The Premiership football season ended yesterday, with despair, coupled with physical sickness for Tottenham, joy, and with misty-eyed celebration for Arsenal, but the campaign may not be over. Tottenham are to hold an emergency board meeting this morning at which they will consider taking legal action against either, or both, the Premier League and the Marriott Hotel, Canary Wharf.

This follows the extraordinary events of yesterday in which Tottenham, who claimed to have 10 players suffering from food poisoning after eating in the hotel on Saturday night, were, they feel, forced into playing West Ham United. They lost 2-1, a defeat which enabled Arsenal to leapfrog above them into the final Champions' League qualifying position with a 4-2 win over Wigan Athletic. Thierry Henry signed off from Highbury with a hat-trick.

Tottenham go into the Uefa Cup but Martin Jol, their manager, admitted a fine season had been "spoiled" by its denouement. He stressed that, personally, he did not believe foul play was involved. He also refused to blame his players' debilitation for their defeat. But key players had played though ill, notably Michael Carrick who lasted only 63 minutes before being withdrawn.

"The doctor [Charlotte Cowie] woke me at 5am," Jol said, "saying there were seven players already ill. Three others then fell ill. It was an awkward situation but the game should not have been played. We asked the Premier League to postpone the match by a day. They are footballers, they are fit, after one day they would be OK. Then we asked for four hours, so we could get some food and fluid into them."

The police, nervous at the prospect of West Ham and Spurs fans drinking for four extra hours before kick-off, vetoed that, offering a two-hour delay. This, Spurs felt, was insufficient. Aware that Middlesbrough were docked three points (and relegated as a result) for failing to fulfil a fixture in 1997 after suffering a flu epidemic, Tottenham decided to play, the final decision being made barely 90 minutes before kick-off.

They had already called Premier League officials, the Metropolitan Police and environmental health officers to the hotel, decisions made jointly by Jol, who said he felt ill himself, Cowie and Daniel Levy, the chairman. Police officers travelled on the team bus and blood and urine samples were taken.

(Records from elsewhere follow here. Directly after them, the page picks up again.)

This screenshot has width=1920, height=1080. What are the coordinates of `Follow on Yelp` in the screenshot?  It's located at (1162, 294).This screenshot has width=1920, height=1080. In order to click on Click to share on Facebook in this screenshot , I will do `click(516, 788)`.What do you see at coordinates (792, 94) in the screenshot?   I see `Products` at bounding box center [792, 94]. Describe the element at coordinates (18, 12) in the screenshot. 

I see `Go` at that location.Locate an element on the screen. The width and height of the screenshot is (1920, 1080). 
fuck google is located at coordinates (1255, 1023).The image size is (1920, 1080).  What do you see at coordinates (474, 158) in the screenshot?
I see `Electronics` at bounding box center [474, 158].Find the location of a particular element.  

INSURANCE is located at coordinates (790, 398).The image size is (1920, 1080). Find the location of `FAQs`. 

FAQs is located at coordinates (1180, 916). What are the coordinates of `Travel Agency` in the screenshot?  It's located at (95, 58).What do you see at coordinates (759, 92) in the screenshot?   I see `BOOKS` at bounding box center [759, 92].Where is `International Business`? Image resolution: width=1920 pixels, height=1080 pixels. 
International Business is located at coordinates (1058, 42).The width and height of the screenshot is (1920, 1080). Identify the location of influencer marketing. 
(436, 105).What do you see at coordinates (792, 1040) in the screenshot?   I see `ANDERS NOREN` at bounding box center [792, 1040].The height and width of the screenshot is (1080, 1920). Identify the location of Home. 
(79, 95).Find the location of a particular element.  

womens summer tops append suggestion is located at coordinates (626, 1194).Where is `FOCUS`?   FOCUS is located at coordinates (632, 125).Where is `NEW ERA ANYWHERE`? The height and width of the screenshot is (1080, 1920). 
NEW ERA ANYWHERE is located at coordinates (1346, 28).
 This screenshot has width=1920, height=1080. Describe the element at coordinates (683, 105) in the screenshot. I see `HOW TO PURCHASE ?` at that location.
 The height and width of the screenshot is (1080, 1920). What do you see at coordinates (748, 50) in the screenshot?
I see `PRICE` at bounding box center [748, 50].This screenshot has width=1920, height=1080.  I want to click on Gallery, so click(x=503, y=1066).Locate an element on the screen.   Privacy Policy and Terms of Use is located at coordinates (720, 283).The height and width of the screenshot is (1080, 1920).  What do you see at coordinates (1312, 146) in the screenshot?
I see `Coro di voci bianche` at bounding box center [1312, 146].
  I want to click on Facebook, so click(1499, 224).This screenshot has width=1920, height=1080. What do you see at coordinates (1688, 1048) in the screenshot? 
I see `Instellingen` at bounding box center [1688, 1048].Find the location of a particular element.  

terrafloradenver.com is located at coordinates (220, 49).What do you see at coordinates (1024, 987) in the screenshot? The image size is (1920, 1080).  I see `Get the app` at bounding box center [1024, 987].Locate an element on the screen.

With four reserve-team players summoned to augment the squad, Jol decided to wait until after the warm-up and see who felt able to play. Six affected players started: Michael Dawson, Aaron Lennon, Teemu Tainio, Michael Carrick, Edgar Davids and Robbie Keane. "You hope for the best and we started with a reasonably good team," Jol said. "Some couldn't finish the game but I was very proud of them."

Over at Highbury, Arsène Wenger had followed the events on television. "I thought we must play our game and win it whatever happened at West Ham," he said. "I feel sorry for Tottenham, but sport is like that.

"Today it felt like fate. We gave everything to get in the Champions' League. We won three matches this week, two of them away, scoring 10 goals. We can now go into the final with less pressure."

Arsenal can now travel to Paris for the Champions' League final with Barcelona knowing their continued participation is not dependent on winning it. That could be a critical factor when it comes to securing Henry's signature for another year.